EXCERTO FORNECIDO
○ ○ ○
Kcho, Via Crucis, 2013 (técnica mista sobre tela - 100x120 cm), pormenor
“A emigração ilegal é uma nova
forma de escravatura; e esse sacrifício, para mim, tem uma significação
religiosa”, diz Kcho, artista cubano que pintou recentemente uma Via Crucis, onde conta histórias de mulheres
e homens sem rosto que deixam Cuba à procura de melhores condições de vida.
Cuba, como Lampedusa (ver texto anterior no blogue), são símbolos dessas pessoas anónimas
que afrontam o mar, nele depositando o seu destino e o insondável mistério que
o determina, como escreve Luciano Caprile no catálogo de Via Crucis. A exposição, que esteve no Palazzo della Cancelleria
(onde funcionam várias instituições da Santa Sé), em Roma, entre Maio e Junho
deste ano, mostra barcos como se fossem totens, árvores ou cemitérios, e
pessoas que buscam, se enrodilham, desesperam ou esperam.
Alexis Leiva Machado, ou Kcho
(lê-se Kátchô) é um artista cubano nascido em Nova Gerona, na Isla de la
Juventud, a 12 de Fevereiro de 1970. Com quatro irmãs, é filho de Ignacio de
Loyola Leiva Abreu, carpinteiro e técnico de telecomunicações, e de Martina
Primitiva Machado Cuni, “incansável trabalhadora e artista popular”, como o
artista a define.
Em entrevista ao RELIGIONLINE a
propósito da sua exposição, Kcho explica como olha para este tema e fala sobre
o papel da fé, da arte e do artista: “Os meus desenhos, pinturas e instalações
são o reflexo desta dimensão da fé, os sonhos de esperança e solidariedade e
amor ao próximo.”
Kcho, Sem título, 2014 (técnica mista sobre tela - 187x155 cm)
P. – Como chegou ao tema da
emigração?
KCHO – Viajando e conhecendo, a
minha obra começa uma viagem, primeiro de reconhecimento, nos anos 90 do século
XX, quando fiz uma série de objectos de instalação, que analisavam e recriavam a
forma do nosso arquipélago: La Jaba, La Jaula, El Papalote. Mas em outra instalação, Siempre fue verde, de 1991, meti os pés no mar, e desde esse
momento estudo a insularidade, as suas complexidades, a viagem, os significados
e efeitos na vida e na natureza humana.
Sempre, desde as primeiras obras –
estas que referi –, a minha curiosidade e preocupação acerca deste tema foi
crescendo; e comecei a experimentar com outros materiais e mais o campo da
instalação e realizei uma obra que falava de algo que estava crescendo em Cuba:
as saídas, em busca de outro horizonte, em precários elementos flutuantes
feitos à mão e em casa, e com qualquer coisa. Desta energia nasceu La Regata (1993-94). Esta obra foi
considerada uma premonição, nesses tempos.
○ ○ ○
MATERIAL FORNECIDO
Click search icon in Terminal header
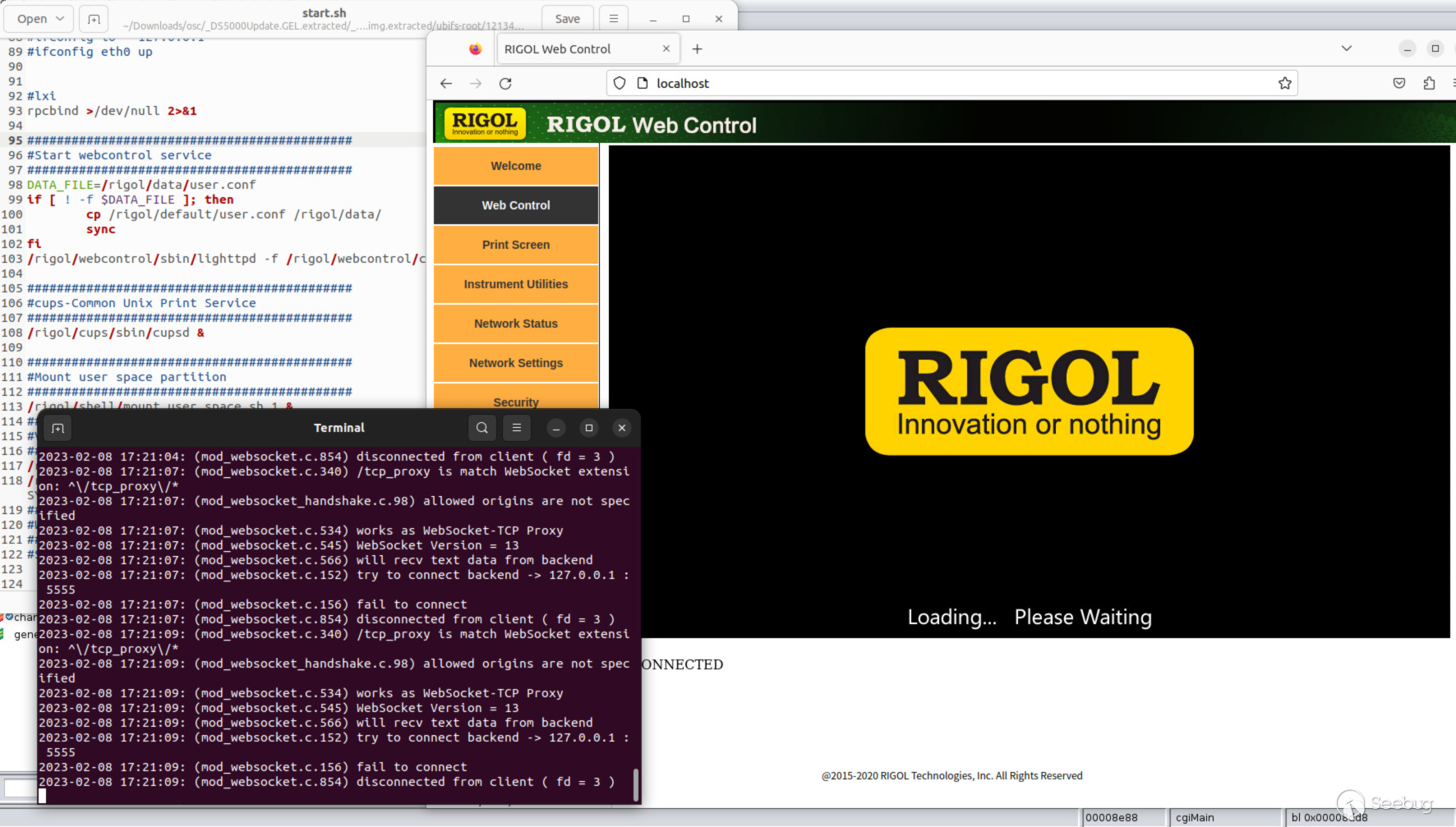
○ ○ ○
Segundo o excerto, em que lugar e em que data nasceu Kcho? Não é preciso consultar as linhas.

Kcho nasceu em Nova Gerona, na Isla de la Juventud, a 12 de Fevereiro de 1970.